= Joe Valino =

American singer (1929–1996)

Joseph Paolino Jr. (March 9, 1929 – December 26, 1996), better known as Joe Valino, was an American singer who had a chart hit in 1957 with "The Garden of Eden".

Born in Philadelphia, Pennsylvania, United States, the son of Mary and Joseph Paolino, he learned piano and guitar and began performing in local clubs as a child. While still in his teens, he accompanied Sarah Vaughan in piano, and by the age of 18 had performed as a singer and pianist with the big bands of Woody Herman and Tommy Dorsey. After a spell as a professional boxer, he returned to the music business in the early 1950s, and local composer Dolores "Vicki" Silvers wrote the song "Learnin' the Blues" for him to record. He released the song in 1954 on the local Gold Star label (not the Texas label of the same name), and it became locally successful. Valino's version was then heard by Frank Sinatra, who recorded it himself and had a No. 1 hit with the song.

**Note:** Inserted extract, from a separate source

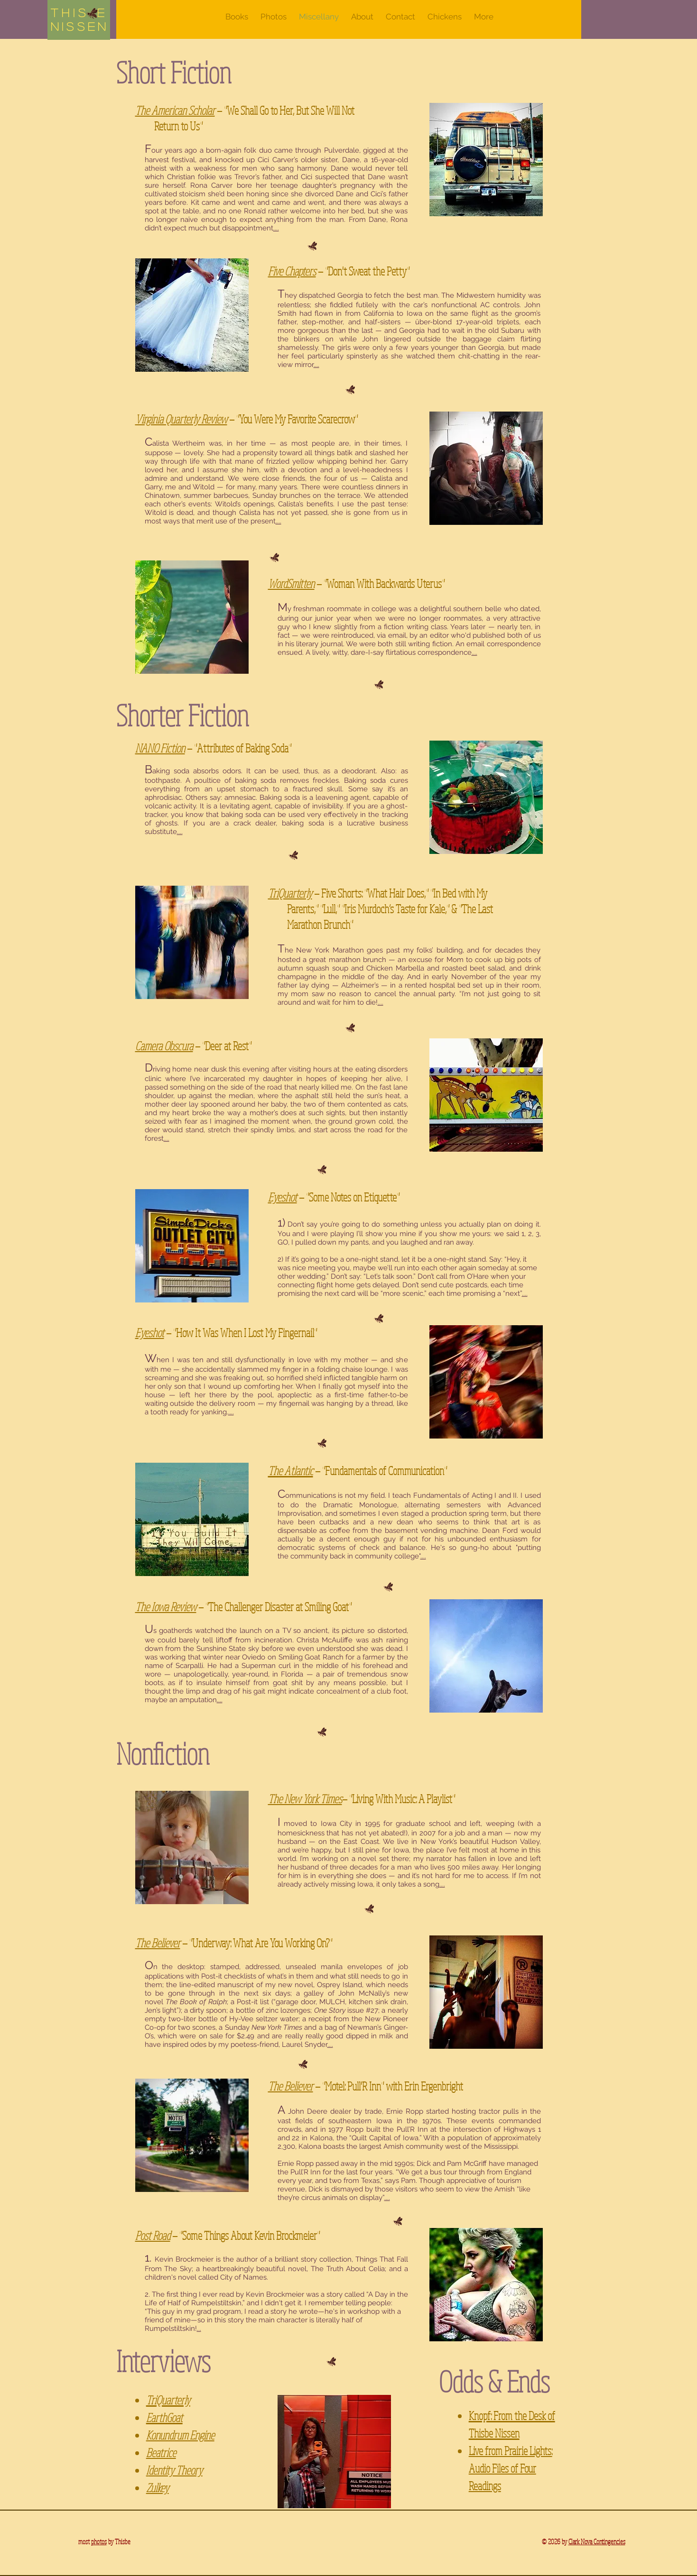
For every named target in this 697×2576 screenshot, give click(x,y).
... (199, 2328)
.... (276, 228)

Valino's version drew him to the attention of RCA Records, and he recorded the song "The Garden of Eden", written by Dennise Norwood, for its subsidiary Vik Records label in 1956. Recorded with the George Siravo Orchestra, the song reached No. 12 on the Billboard pop chart the following year, and also reached No. 23 in the UK Singles Chart, where a cover version by Frankie Vaughan reached the No. 1 spot. While "The Garden of Eden" was on the charts, a former girlfriend of Valino claimed that he had arranged for her to have an illegal abortion. He denied the charge, but was convicted, and received a 17-year probation. As a result, his music was removed from sale and banned from radio play.

He continued to perform in clubs, and moved to Hollywood in the 1960s to pursue an acting career. He appeared in the movies Girl in Gold Boots (1969) and The Commitment (1976). In 1977, he suffered a major heart attack, followed by a series of strokes that left him unable to sing. He returned to Philadelphia, and died in 1996 at the age of 67.